● **DATA PROVIDED**
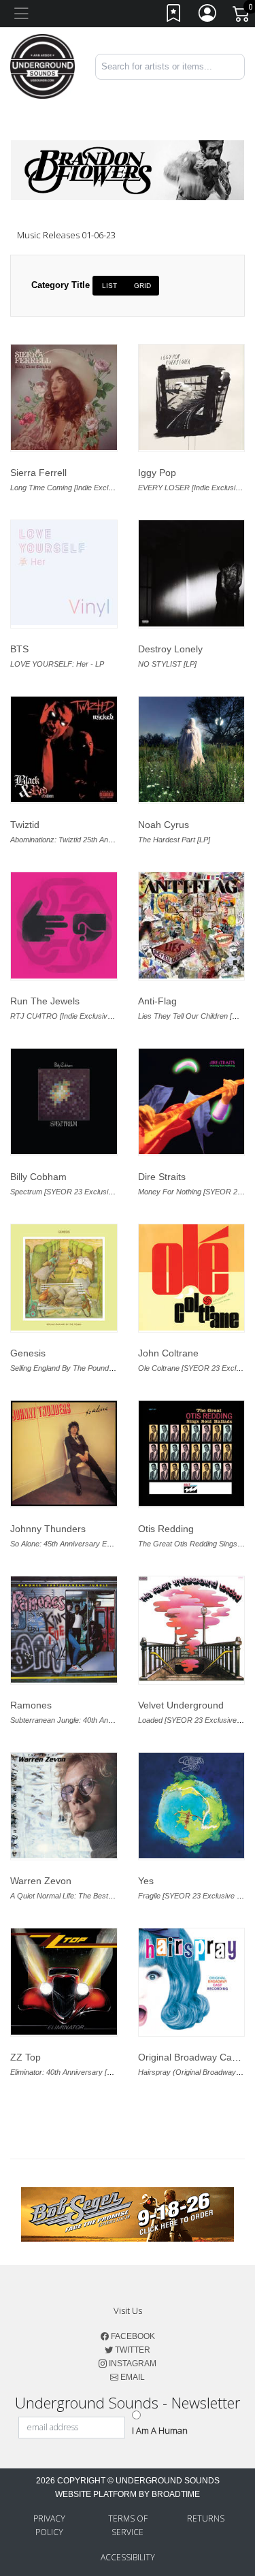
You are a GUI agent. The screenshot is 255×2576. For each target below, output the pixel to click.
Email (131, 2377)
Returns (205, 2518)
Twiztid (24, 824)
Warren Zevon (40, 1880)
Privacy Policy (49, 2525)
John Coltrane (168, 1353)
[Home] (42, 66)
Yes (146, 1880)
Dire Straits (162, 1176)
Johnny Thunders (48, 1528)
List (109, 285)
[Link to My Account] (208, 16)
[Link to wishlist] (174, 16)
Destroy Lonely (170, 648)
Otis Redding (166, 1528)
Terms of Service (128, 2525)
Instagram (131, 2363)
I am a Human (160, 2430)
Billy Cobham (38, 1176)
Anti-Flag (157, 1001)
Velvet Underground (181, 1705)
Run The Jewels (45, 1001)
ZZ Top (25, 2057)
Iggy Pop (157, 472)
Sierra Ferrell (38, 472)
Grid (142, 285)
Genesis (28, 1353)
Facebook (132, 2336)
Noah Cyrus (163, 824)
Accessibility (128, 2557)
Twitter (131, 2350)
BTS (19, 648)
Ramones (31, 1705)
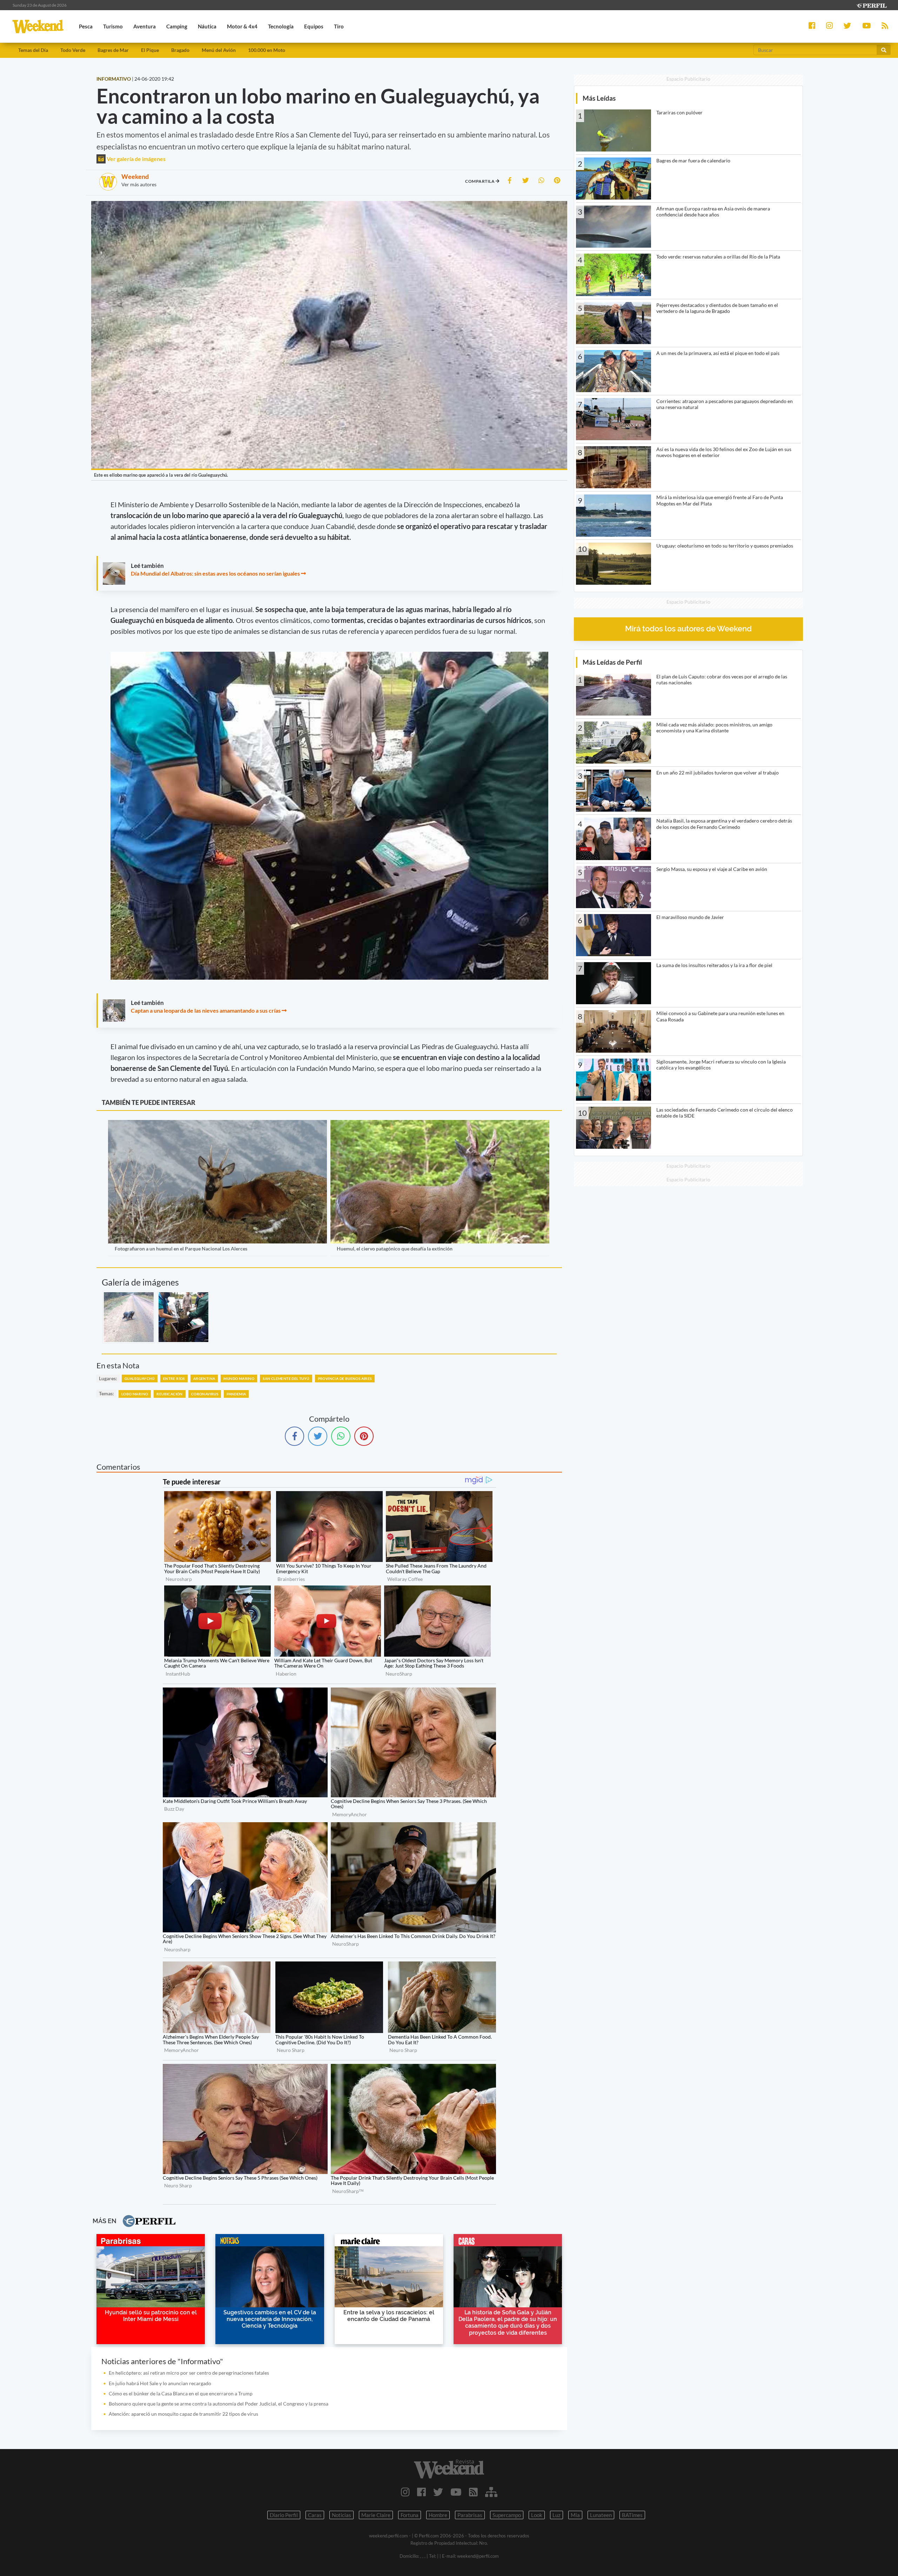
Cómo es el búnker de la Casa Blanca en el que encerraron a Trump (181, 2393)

--

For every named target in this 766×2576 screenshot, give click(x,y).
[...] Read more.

● **WORK REQUEST**
Start with the line with "Privacy Policy (49, 2525)" in the listing above and stop after the line with "Cómo es el búnker". Write out exactly the lines in that stretch and no others, without pictures.

● **RESPONSE BELOW**
Privacy Policy (49, 2525)
John Coltrane (168, 1353)
[Home] (42, 66)
Yes (146, 1880)
Dire Straits (162, 1176)
Johnny Thunders (48, 1528)
List (109, 285)
[Link to My Account] (208, 16)
[Link to wishlist] (174, 16)
Destroy Lonely (170, 648)
Otis Redding (166, 1528)
Terms of Service (128, 2525)
Instagram (131, 2363)
I am a Human (160, 2430)
Billy Cobham (38, 1176)
Anti-Flag (157, 1001)
Velvet Underground (181, 1705)
Run The Jewels (45, 1001)
ZZ Top (25, 2057)
Iggy Pop (157, 472)
Sierra Ferrell (38, 472)
Grid (142, 285)
Genesis (28, 1353)
Facebook (132, 2336)
Noah Cyrus (163, 824)
Accessibility (128, 2557)
Twitter (131, 2350)
BTS (19, 648)
Ramones (31, 1705)
Cómo es el búnker de la Casa Blanca en el que encerraron a Trump (181, 2393)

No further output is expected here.